Les travailleurs indépendants qui emploient du personnel ou dont le conjoint est salarié de l’entreprise, peuvent mobiliser plusieurs dispositifs d’épargne retraite collective, assortis d’un cadre fiscal avantageux.

Mieux vaut bien préparer sa retraite lorsqu’on est à son compte. De fait, le montant des pensions de retraite des indépendants est plutôt modeste. Pour les artisans et commerçants, il s’échelonne entre 30 et 60 % du revenu perçu en fin de carrière. Pour les professions libérales, entre 30 et 50 % de ce montant. D’où l’intérêt de miser sur l’épargne retraite.

Si vous avez du personnel salarié, ou si vous travaillez avec votre conjoint, lui-même salarié de l’entreprise, sachez que vous avez la possibilité de mettre en place plusieurs dispositifs d’épargne retraite collective, pour vous et vos collaborateurs. D’une part, le PERCO ou plan d’épargne pour la retraite collectif, d’autre part les contrats dits « article 83 » et « article 39 », appelés ainsi du fait de leur place dans le code des impôts.

Le PERCO, un support efficace pour compléter son épargne retraite

Le PERCO est un dispositif d’épargne retraite à long terme qui vous permet, une fois à la retraite, de bénéficier soit d’une rente à vie, soit d’un capital. Il peut être alimenté par des versements volontaires, mais aussi grâce aux sommes issues d’un plan d’épargne salariale, d’intéressement ou de participation.

L’argent est placé sur des fonds monétaires, obligataires, ou en actions, présentant différents profils de risque. Si vous le souhaitez, vous pouvez, en tant qu’employeur, abonder ces versements.

L’intérêt de ce dispositif d’épargne retraite réside dans son traitement fiscal avantageux. Tant pour l’épargnant que pour l’entreprise. Côté salarié, les sommes épargnées sont exonérées d’impôt sur le revenu. Côté employeur, celles versées au titre de l’abondement sont déductibles du bénéfice imposable et soumises à un forfait réduit de charges sociales de 20 %, voire 16 %.

Ce n’est pas tout. Une fois à la retraite, lorsque la sortie s’effectue en capital, le PERCO est exonéré d’impôt sur le revenu et sur les plus-values. Et en cas de rente viagère, un abattement d’impôts de 30% à 70 % est appliqué selon l’âge. D’où l’intérêt croissant pour ce dispositif d’épargne retraite.
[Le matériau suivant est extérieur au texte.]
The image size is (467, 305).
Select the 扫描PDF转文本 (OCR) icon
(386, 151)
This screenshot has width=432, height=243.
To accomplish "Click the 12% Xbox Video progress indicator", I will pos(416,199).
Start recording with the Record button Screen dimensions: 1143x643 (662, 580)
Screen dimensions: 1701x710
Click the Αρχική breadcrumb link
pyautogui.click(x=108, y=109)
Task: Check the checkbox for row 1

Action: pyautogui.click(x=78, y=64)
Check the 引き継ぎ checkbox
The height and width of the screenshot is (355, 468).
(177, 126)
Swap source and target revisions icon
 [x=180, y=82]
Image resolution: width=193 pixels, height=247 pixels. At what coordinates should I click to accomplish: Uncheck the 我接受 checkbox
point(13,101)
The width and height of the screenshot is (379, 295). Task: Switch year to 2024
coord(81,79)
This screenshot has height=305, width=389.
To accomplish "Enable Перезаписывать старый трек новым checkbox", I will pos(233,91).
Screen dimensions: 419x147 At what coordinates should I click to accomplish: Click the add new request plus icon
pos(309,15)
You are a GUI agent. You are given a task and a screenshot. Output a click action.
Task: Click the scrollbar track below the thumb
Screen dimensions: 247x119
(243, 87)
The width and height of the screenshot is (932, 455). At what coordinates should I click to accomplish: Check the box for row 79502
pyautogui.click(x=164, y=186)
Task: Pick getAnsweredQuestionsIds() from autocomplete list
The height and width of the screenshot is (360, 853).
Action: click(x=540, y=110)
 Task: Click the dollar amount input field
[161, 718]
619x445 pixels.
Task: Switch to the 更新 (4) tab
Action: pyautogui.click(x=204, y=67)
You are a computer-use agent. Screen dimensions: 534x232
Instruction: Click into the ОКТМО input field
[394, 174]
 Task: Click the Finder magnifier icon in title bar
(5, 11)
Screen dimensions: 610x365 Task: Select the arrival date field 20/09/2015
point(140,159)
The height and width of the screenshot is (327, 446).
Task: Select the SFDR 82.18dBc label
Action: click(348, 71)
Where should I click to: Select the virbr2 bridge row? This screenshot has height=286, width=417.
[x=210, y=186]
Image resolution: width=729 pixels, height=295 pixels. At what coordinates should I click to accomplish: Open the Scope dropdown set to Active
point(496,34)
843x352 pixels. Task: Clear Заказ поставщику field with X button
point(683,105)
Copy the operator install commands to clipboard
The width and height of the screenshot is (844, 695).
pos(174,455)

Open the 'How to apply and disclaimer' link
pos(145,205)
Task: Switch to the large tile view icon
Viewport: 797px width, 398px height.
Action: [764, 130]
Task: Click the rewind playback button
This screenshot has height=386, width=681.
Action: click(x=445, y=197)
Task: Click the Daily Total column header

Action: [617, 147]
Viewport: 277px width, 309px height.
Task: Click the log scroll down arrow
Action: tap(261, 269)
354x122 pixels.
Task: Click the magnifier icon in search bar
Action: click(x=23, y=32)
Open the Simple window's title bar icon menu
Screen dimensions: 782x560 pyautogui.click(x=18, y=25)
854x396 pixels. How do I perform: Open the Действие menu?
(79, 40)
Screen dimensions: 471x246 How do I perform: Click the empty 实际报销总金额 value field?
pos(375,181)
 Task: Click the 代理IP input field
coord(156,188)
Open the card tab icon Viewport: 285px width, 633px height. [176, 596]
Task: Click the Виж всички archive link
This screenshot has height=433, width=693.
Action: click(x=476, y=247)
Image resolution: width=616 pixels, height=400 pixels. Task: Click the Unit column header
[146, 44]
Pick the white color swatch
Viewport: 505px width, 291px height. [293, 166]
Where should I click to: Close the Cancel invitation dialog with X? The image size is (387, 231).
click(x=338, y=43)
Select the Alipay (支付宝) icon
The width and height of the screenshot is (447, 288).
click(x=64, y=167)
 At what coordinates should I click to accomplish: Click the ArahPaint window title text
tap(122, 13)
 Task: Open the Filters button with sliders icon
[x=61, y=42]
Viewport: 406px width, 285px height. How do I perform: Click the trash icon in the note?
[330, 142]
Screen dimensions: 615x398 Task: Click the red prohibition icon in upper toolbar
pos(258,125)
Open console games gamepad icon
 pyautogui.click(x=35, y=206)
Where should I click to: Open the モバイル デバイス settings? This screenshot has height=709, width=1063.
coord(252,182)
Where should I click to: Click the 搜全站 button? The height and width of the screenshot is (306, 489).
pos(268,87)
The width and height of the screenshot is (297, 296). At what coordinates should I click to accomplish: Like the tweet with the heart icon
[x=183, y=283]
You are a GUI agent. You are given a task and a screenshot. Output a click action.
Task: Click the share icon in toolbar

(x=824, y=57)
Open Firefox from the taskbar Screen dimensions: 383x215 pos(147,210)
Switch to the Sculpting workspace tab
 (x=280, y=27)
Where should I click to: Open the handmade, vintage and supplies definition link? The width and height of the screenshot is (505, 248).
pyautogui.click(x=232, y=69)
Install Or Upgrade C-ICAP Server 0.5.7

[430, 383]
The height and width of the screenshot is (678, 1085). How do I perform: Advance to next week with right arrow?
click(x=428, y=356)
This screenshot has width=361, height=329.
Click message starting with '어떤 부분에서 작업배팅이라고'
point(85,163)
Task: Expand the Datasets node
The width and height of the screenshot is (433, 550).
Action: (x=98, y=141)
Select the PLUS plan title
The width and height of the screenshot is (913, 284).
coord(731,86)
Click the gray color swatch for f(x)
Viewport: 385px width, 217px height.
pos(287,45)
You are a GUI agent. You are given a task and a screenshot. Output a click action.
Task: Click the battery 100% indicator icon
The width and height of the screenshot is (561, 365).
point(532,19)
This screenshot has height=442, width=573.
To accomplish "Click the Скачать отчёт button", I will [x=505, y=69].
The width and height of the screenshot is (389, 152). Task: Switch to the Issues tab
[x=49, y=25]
Les contrats « article 83 » et « article 39 », de bons supports pour préparer sa retraite

Ces deux dispositifs, qui s’apparentent à une assurance-vie collective, ont pour objectif decompléter la retraite des chefs d’entreprise, ainsi que celle de leurs salariés. Tous deux ouvrent droit à une rente viagère, une fois à la retraite. A noter qu’ils peuvent être réservés à une partie du personnel seulement.

Leur principe est toutefois bien différent. Avec le contrat « article 83 », on définit un montant de cotisations au départ, qui peut être pris en charge par les salariés comme l’employeur. Le montant de la rente perçue à la sortie n’est en revanche pas connu à l’avance.

Avec le contrat « article 39 », c’est l’inverse. Le montant de la rente qui sera servie est fixé au départ. A charge pour l’entreprise, qui s’engage sur cette somme, de cotiser en conséquence, au fil du temps. C’est ce dispositif qui est utilisé pour constituer les retraites « chapeau » des chefs d’entreprises.

Comme pour le PERCO, ces dispositifs d’épargne retraite disposent d’un cadre fiscal avantageux. Notamment pour l’employeur, dont les cotisations sont déductibles, dans une certaine limite, du résultat imposable et exonérées de charges sociales, voire soumises à un barème incitatif spécifique.

Attention toutefois : si les cotisations versées dans le cadre d’un contrat « article 83 » sont acquises définitivement au titulaire du contrat, même en cas de départ de l’entreprise, celles logées au sein d’un contrat « article 39 » sont conditionnées à sa présence dans l’entreprise au moment du départ en retraite. Pas question par conséquent de vendre son affaire et de la quitter avant cette échéance.